• _Text passage_
- - - - -
Review of "DNA methylation status correlates with adult β-cell regeneration capacity" from NPJ Regenerative Medicine by Stuart P. Atkinson

Aristaless related homeobox (Arx) and Paired box gene 4 (Pax4) represent key transcription factors involved in the specification of pancreatic α- and β- cell fates, respectively [1]. Interestingly, previous research led by Keith Al-Hasani and Assam El-Osta (Monash University, Melbourne, VIC, Australia) demonstrated that the deletion of Arx or the induced overexpression of Pax4 prompted the regeneration and conversion of pancreatic α-cells into functional insulin-producing β-like cells [2, 3].
- - - - -
[Stored entries]

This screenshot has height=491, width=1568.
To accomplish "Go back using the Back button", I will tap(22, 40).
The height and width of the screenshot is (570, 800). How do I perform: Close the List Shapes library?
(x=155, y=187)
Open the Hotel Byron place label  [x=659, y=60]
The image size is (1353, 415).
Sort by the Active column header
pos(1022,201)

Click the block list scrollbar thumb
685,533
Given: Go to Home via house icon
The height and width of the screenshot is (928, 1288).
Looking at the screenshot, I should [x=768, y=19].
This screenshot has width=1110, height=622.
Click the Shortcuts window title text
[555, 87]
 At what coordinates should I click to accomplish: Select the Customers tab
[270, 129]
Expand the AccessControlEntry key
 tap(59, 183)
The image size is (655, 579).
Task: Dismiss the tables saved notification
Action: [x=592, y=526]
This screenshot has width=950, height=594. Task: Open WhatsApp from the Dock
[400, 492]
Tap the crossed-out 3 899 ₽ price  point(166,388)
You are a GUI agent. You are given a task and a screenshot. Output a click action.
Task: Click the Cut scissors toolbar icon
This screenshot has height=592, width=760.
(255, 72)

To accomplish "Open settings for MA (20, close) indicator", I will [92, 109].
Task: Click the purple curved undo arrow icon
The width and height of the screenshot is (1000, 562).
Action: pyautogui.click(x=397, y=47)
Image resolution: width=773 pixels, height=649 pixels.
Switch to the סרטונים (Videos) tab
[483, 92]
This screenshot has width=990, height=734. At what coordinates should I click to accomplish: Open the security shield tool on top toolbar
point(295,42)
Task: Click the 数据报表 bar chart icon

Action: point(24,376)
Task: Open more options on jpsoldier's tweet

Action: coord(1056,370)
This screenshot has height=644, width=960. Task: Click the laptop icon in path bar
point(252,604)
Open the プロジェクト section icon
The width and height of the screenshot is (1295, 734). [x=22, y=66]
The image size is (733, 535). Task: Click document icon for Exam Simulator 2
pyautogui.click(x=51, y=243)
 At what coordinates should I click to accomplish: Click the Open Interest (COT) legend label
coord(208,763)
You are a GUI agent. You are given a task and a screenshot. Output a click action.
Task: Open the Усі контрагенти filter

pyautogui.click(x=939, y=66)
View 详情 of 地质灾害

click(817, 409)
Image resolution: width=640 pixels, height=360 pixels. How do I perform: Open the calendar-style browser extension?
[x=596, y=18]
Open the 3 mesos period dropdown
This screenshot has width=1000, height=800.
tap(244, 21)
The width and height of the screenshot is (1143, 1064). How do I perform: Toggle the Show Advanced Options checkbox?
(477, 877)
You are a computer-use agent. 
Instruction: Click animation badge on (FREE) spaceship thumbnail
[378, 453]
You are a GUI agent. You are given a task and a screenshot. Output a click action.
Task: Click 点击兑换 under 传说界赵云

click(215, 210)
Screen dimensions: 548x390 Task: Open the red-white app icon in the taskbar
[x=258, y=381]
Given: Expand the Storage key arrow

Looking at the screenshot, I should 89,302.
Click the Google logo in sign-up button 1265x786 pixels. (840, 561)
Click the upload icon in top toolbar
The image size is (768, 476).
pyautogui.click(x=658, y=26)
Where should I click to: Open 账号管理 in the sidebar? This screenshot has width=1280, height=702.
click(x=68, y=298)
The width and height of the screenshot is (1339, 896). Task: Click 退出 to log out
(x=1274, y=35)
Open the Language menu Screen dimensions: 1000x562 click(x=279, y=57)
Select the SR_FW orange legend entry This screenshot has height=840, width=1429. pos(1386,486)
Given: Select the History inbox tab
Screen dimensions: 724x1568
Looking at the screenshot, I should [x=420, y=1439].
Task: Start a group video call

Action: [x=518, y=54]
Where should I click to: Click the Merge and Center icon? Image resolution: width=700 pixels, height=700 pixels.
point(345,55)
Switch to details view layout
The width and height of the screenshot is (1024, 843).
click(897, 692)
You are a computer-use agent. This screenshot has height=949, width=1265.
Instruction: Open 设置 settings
- - - - -
• _Task goal_
Can you carry on the review of the β-cell regeneration study from its last sentence? These records have nothing to do with the review of the β-cell regeneration study.

• _Task response_
To understand the mechanisms that underpin this direct lineage conversion, which may support the development of effective treatments for diabetes, the authors recently undertook an evaluation of the DNA methylation profiles of the Neurogenin3 (Ngn3) and Sox11 genes during the induced conversion of pancreatic α-cells into β-cells [4]. While Ngn3 represents a master regulator of all pancreatic endocrine cells [5, 6], Sox11 mediates the epithelial-to-mesenchymal transition process [7], allowing Ngn3-expressing pancreatic progenitors to migrate from the ductal epithelium to form α- and β-cell-containing pancreatic islets. Now, Khurana and Al-Hasani et al. demonstrate that DNA methylation represents a significant barrier in pancreatic β-cell regeneration in adulthood through their studies of pancreatic α-cell to β-cell-conversion in transgenic mouse models in a study that suggests targeting DNA methylation as a possible treatment for diabetes [4].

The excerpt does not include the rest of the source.